- Districts of Keralam
- Category: Districts
- Location: Keralam
- Number: 14 districts
- Populations: Wayanad – 846,637 (lowest); Malappuram – 4,494,998 (highest)
- Areas: Alappuzha – 1,415 km^{2} (546 sq mi) (smallest); Idukki – 4,612 km^{2} (1,781 sq mi) (largest)
- Government: Government of Keralam;
- Subdivisions: Revenue Divisions Taluks;

= List of districts of Kerala =

The Indian state of Keralam is divided into 14 districts, which are officially referred to as revenue districts. Districts are the major administrative units of a state which are further sub-divided into revenue divisions and taluks.

Idukki district is the largest district in Keralam with a total land area of 461,223.14 hectares.

When the independent India merged smaller states together, Travancore and Cochin states were integrated to form Travancore-Cochin state on 1 July 1949. However, North Malabar and South Malabar remained under the Madras state. The States Reorganisation Act of 1 November 1956 elevated Kerala to statehood through the unification of Malayalam-speaking territories in the southwestern Malabar Coast of India.

The state comprises three parts – the Northern Keralam districts of Kasaragod, Kannur, Wayanad, Kozhikode, Malappuram; the Central Keralam districts of Palakkad, Thrissur, Ernakulam, Kottayam, Idukki; and the Southern Keralam districts of Alappuzha, Pathanamthitta, Kollam and Thiruvananthapuram. Such a regional division occurred being part of historical regions of Cochin, North Malabar, South Malabar, and Travancore. North Malabar region includes Kasargod, Kannur, Wayanad, and the northern region of Kozhikode district, South Malabar region includes south-central part of Kozhikode district, Malappuram, parts except Chittoor taluk of Palakkad district, Kunnamkulam and Chavakkad region of Thrissur district. The regions of South Malabar and Kingdom of Cochin, both of which share many historical, geographical, and cultural similarities, together constitute the districts of Central Keralam. The Travancore region is incorporated in the districts of South Keralam. The Travancore region was again divided into three zones as Northern Travancore (Hill Range) (Idukki District, Kottayam district and eastern portion of Ernakulam district), Central Travancore (Central Range) (Kollam district, Pathanamthitta and Alappuzha district) and Southern Travancore (Southern Range) (Thiruvananthapuram).

The districts in Keralam are often named after the largest town or city in the district. Some of the districts were renamed in 1990 from the anglicised names to their local names. The 14 districts are further divided into 27 revenue divisions, 77 taluks and 1664 revenue villages for land revenue administration.

==Administrative structure==

Regional grouping of districts in Kerala

Districts were originally created for land revenue administration, but today they function as key units for overall governance and administration.

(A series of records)
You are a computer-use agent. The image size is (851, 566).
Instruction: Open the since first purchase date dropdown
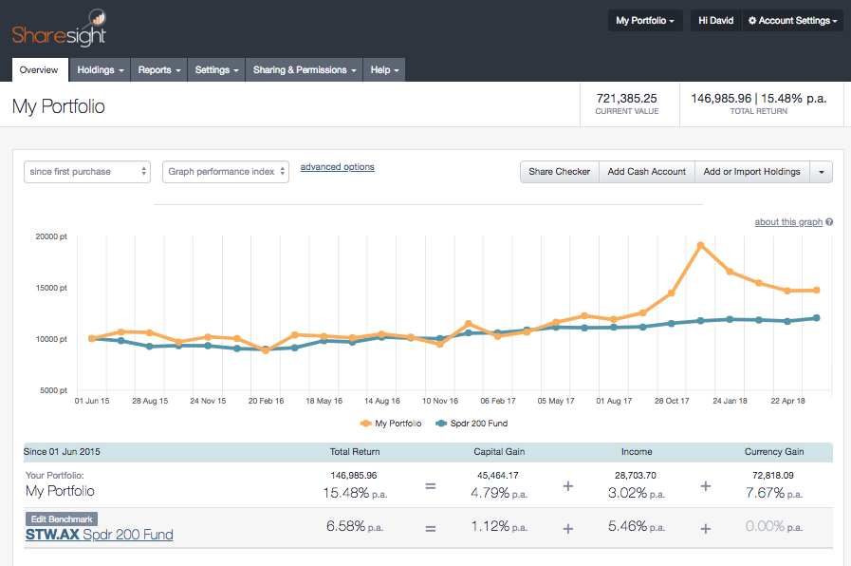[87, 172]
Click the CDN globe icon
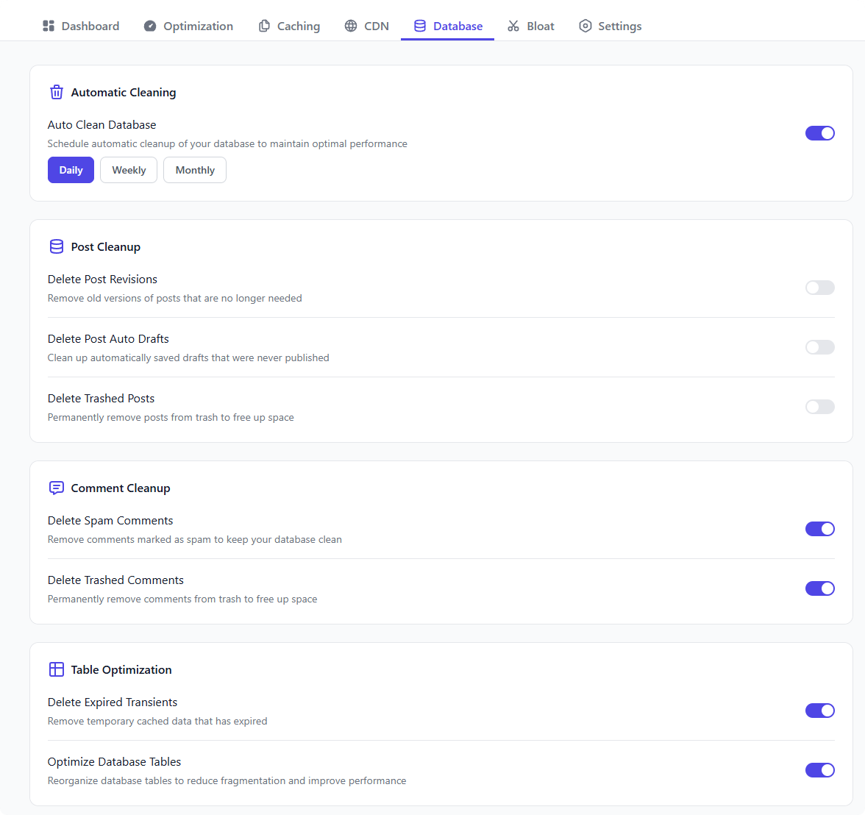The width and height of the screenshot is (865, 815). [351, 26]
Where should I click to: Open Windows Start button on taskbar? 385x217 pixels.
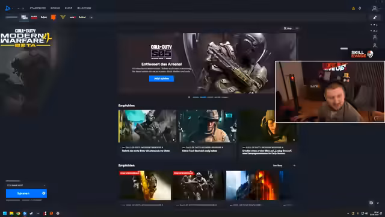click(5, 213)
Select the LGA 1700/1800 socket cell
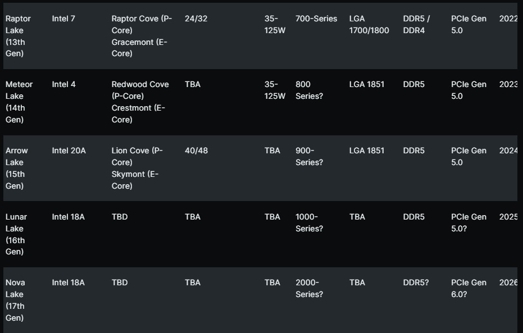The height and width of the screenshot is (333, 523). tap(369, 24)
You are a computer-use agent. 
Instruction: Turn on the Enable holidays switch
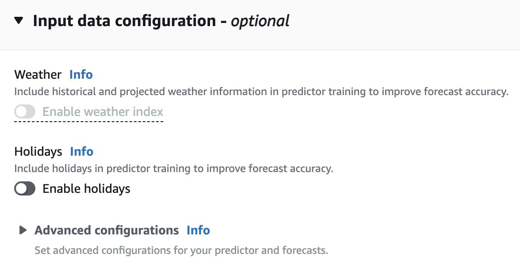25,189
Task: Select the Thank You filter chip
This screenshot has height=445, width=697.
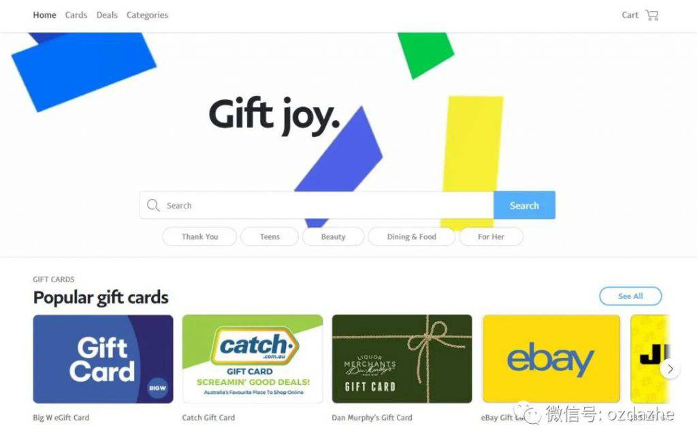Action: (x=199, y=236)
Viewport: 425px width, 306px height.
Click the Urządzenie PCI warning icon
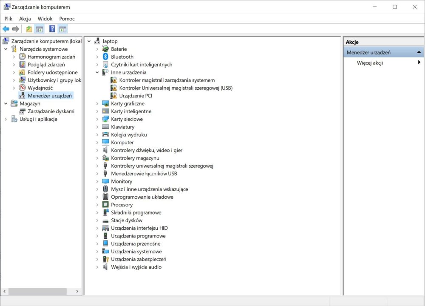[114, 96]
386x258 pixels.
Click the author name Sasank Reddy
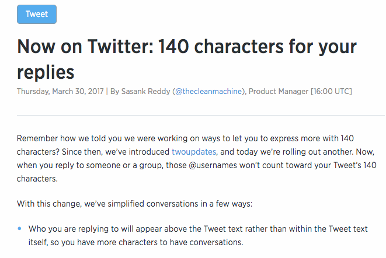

_WHAT THE TASK ASKS_. Write out the section of the text on Keralam's districts that begins with the words containing "- Districts of" and ends with "sq mi) (largest)".

_WORKED ANSWER_.
- Districts of Keralam
- Category: Districts
- Location: Keralam
- Number: 14 districts
- Populations: Wayanad – 846,637 (lowest); Malappuram – 4,494,998 (highest)
- Areas: Alappuzha – 1,415 km^{2} (546 sq mi) (smallest); Idukki – 4,612 km^{2} (1,781 sq mi) (largest)